Bulletproof json.dump?

Thu Jul 9 06:11:01 EDT 2020

On 2020-07-07, Stephen Rosen wrote:

> On Mon, Jul 6, 2020 at 6:37 AM Adam Funk <a24061 at ducksburg.com> wrote:
>
>> Is there a "bulletproof" version of json.dump somewhere that will
>> convert bytes to str, any other iterables to list, etc., so you can
>> just get your data into a file & keep working?
>>
>
> Is the data only being read by python programs? If so, consider using
> pickle: https://docs.python.org/3/library/pickle.html
> Unlike json dumping, the goal of pickle is to represent objects as exactly
> as possible and *not* to be interoperable with other languages.
>
>
> If you're using json to pass data between python and some other language,
> you don't want to silently convert bytes to strings.
> If you have a bytestring of utf-8 data, you want to utf-8 decode it before
> passing it to json.dumps.
> Likewise, if you have latin-1 data, you want to latin-1 decode it.
> There is no universal and correct bytes-to-string conversion.
>
> On Mon, Jul 6, 2020 at 9:45 AM Chris Angelico <rosuav at gmail.com> wrote:
>
>> Maybe what we need is to fork out the default JSON encoder into two,
>> or have a "strict=True" or "strict=False" flag. In non-strict mode,
>> round-tripping is not guaranteed, and various types will be folded to
>> each other - mainly, many built-in and stdlib types will be
>> represented in strings. In strict mode, compliance with the RFC is
>> ensured (so ValueError will be raised on inf/nan), and everything
>> should round-trip safely.
>>
>
> Wouldn't it be reasonable to represent this as an encoder which is provided
> by `json`? i.e.
>
>     from json import dumps, UnsafeJSONEncoder
>     ...
>     json.dumps(foo, cls=UnsafeJSONEncoder)
>
> Emphasizing the "Unsafe" part of this and introducing people to the idea of
> setting an encoder also seems nice.
>
>
> On Mon, Jul 6, 2020 at 9:12 AM Chris Angelico <rosuav at gmail.com> wrote:
>
>> On Mon, Jul 6, 2020 at 11:06 PM Jon Ribbens via Python-list
>> <python-list at python.org> wrote:
>> >
>
>> The 'json' module already fails to provide round-trip functionality:
>> >
>> >     >>> for data in ({True: 1}, {1: 2}, (1, 2)):
>> >     ...     if json.loads(json.dumps(data)) != data:
>> >     ...         print('oops', data, json.loads(json.dumps(data)))
>> >     ...
>> >     oops {True: 1} {'true': 1}
>> >     oops {1: 2} {'1': 2}
>> >     oops (1, 2) [1, 2]
>>
>> There's a fundamental limitation of JSON in that it requires string
>> keys, so this is an obvious transformation. I suppose you could call
>> that one a bug too, but it's very useful and not too dangerous. (And
>> then there's the tuple-to-list transformation, which I think probably
>> shouldn't happen, although I don't think that's likely to cause issues
>> either.)

Given problem 1
Answer these questions about the json.dump thread.
(a) According to the reply recommending pickle, what is the goal of pickle?
(b) In the proposed strict mode, what error would be raised on inf/nan?
(c) What does the thread say JSON requires of its keys?
Given problem 2
Reproduce the json.dump thread from "On 2020-07-07, Stephen" up to and including "with other languages.", replacing "interoperable" with "compatible".

(Target position records)
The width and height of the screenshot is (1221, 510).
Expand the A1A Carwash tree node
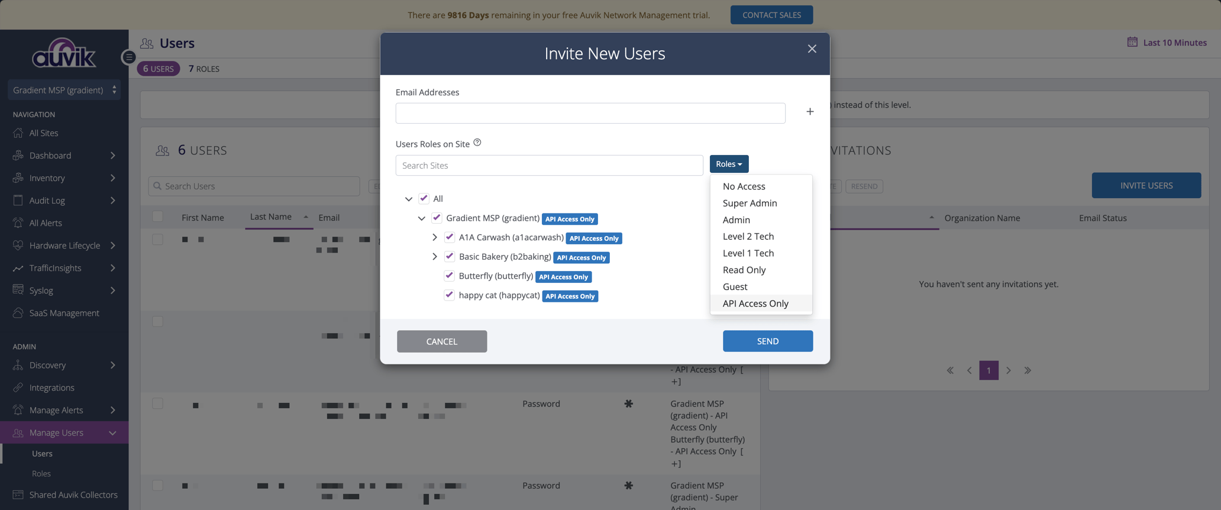tap(435, 237)
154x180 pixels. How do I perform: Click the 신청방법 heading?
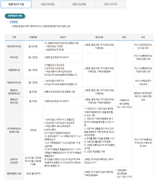[13, 22]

Exercise solution 1
(a) To represent objects as exactly as possible and not to be interoperable with other languages.
(b) ValueError.
(c) It requires string keys.

Exercise solution 2
On 2020-07-07, Stephen Rosen wrote:

> On Mon, Jul 6, 2020 at 6:37 AM Adam Funk <a24061 at ducksburg.com> wrote:
>
>> Is there a "bulletproof" version of json.dump somewhere that will
>> convert bytes to str, any other iterables to list, etc., so you can
>> just get your data into a file & keep working?
>>
>
> Is the data only being read by python programs? If so, consider using
> pickle: https://docs.python.org/3/library/pickle.html
> Unlike json dumping, the goal of pickle is to represent objects as exactly
> as possible and *not* to be compatible with other languages.